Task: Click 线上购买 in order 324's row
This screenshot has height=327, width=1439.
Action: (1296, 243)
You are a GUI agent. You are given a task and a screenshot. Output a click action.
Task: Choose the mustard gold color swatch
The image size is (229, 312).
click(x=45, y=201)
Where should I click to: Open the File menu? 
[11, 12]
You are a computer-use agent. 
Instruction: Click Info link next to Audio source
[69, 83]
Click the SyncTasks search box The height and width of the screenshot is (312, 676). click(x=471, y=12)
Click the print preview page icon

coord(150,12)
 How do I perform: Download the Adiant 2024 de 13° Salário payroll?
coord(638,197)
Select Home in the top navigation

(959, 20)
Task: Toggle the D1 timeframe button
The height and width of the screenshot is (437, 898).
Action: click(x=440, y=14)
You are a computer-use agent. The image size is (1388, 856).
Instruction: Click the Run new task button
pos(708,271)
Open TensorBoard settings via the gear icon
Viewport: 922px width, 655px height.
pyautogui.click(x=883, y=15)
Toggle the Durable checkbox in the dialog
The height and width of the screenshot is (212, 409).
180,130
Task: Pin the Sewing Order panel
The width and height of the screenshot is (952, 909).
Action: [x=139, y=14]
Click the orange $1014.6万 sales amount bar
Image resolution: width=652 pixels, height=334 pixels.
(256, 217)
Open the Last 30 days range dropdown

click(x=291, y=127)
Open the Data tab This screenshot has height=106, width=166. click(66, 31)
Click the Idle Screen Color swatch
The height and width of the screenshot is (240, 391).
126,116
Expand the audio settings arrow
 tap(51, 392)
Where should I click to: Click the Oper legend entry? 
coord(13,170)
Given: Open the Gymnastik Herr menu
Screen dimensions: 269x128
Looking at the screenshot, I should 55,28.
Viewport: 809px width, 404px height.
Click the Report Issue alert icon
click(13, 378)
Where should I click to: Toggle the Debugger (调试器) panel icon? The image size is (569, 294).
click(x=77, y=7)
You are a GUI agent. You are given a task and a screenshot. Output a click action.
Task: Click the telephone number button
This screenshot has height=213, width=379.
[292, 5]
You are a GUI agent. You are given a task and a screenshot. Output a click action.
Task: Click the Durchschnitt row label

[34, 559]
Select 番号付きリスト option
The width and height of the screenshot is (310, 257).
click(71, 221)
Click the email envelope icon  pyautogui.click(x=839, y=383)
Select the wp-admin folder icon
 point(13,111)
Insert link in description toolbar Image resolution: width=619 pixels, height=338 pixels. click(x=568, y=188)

********

## Problem to work on
The response should be an exact copy of every line above.

## Solution to this problem
Task: Click 线上购买 in order 324's row
This screenshot has height=327, width=1439.
Action: (1296, 243)
You are a GUI agent. You are given a task and a screenshot. Output a click action.
Task: Choose the mustard gold color swatch
The image size is (229, 312).
click(x=45, y=201)
Where should I click to: Open the File menu? 
[11, 12]
You are a computer-use agent. 
Instruction: Click Info link next to Audio source
[69, 83]
Click the SyncTasks search box The height and width of the screenshot is (312, 676). click(x=471, y=12)
Click the print preview page icon

coord(150,12)
 How do I perform: Download the Adiant 2024 de 13° Salário payroll?
coord(638,197)
Select Home in the top navigation

(959, 20)
Task: Toggle the D1 timeframe button
The height and width of the screenshot is (437, 898).
Action: click(x=440, y=14)
You are a computer-use agent. The image size is (1388, 856).
Instruction: Click the Run new task button
pos(708,271)
Open TensorBoard settings via the gear icon
Viewport: 922px width, 655px height.
pyautogui.click(x=883, y=15)
Toggle the Durable checkbox in the dialog
The height and width of the screenshot is (212, 409).
180,130
Task: Pin the Sewing Order panel
The width and height of the screenshot is (952, 909).
Action: [x=139, y=14]
Click the orange $1014.6万 sales amount bar
Image resolution: width=652 pixels, height=334 pixels.
(256, 217)
Open the Last 30 days range dropdown

click(x=291, y=127)
Open the Data tab This screenshot has height=106, width=166. click(66, 31)
Click the Idle Screen Color swatch
The height and width of the screenshot is (240, 391).
126,116
Expand the audio settings arrow
 tap(51, 392)
Where should I click to: Click the Oper legend entry? 
coord(13,170)
Given: Open the Gymnastik Herr menu
Screen dimensions: 269x128
Looking at the screenshot, I should 55,28.
Viewport: 809px width, 404px height.
Click the Report Issue alert icon
click(13, 378)
Where should I click to: Toggle the Debugger (调试器) panel icon? The image size is (569, 294).
click(x=77, y=7)
You are a GUI agent. You are given a task and a screenshot. Output a click action.
Task: Click the telephone number button
This screenshot has height=213, width=379.
[292, 5]
You are a GUI agent. You are given a task and a screenshot. Output a click action.
Task: Click the Durchschnitt row label

[34, 559]
Select 番号付きリスト option
The width and height of the screenshot is (310, 257).
click(71, 221)
Click the email envelope icon  pyautogui.click(x=839, y=383)
Select the wp-admin folder icon
 point(13,111)
Insert link in description toolbar Image resolution: width=619 pixels, height=338 pixels. click(x=568, y=188)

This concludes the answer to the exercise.